Помнится, декабрь был, холодрыга стояла жуткая. Накушался коньячка в охоточку, к которому Машуня, зная пристрастия мои, приложила, кроме обязательного лимона, осетрового балычка холодного копчения и рыбьих яиц чёрного колера. Ну, и музыку приятную включила. Уходить не хотелось, но даже лучшие питейные заведения имеют дурную привычку закрываться, и, уважая заведённый порядок, пришлось мне удалиться восвояси. Особо не переживал: было и в номере моём гостиничном чем себя потешить, я же не пустым приехал!

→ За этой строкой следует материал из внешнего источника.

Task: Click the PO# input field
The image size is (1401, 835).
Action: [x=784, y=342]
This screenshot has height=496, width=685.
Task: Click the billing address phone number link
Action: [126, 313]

Выйдя на пленэр узрел в другом конце здания, возле касс, небольшой, но очень яркий костерок. Коньяк сделал своё: почему-то не Джордано Бруно с Орлеанской Девой пришли на ум, а вспомнилось детство пионерское, галстуки — линейки, металлолом — макулатура, и замаршировал, нелепо размахивая конечностями и горланя — «Взвейтесь кострами синие ночи, мы — пионеры, дети рабочих»! Подойдя к костру ближе, отметил, что не бесхозен он: стояли вокруг четыре бесформенные фигуры. Видимо, мои блестящие вокально—хореографические экзерсисы пришлись им по вкусу и сподвигли одну из них поманить меня вальяжно ладошкой, и как для особо неразумного, подкрепить жест пояснениями:
— Двигай к нам, братское сердце!
Не в моих правилах отвергать вежливые приглашения: подошёл, поклонился учтиво, здравия всем пожелал, за что был вознаграждён: любезно пригласившее меня существо сняло с огня нелепо выглядевший в данной ситуации закопчённый чайник, нацедило нечто тягучее и тёмное в замызганный стакан и протянуло мне. Принял стеклотару с поклоном, но осведомился на всякий:
— Что это?
— Глинтвейн. Мы «Три топора»* хреном да горчицей ядрёной слегка усугубили, — услышал в ответ.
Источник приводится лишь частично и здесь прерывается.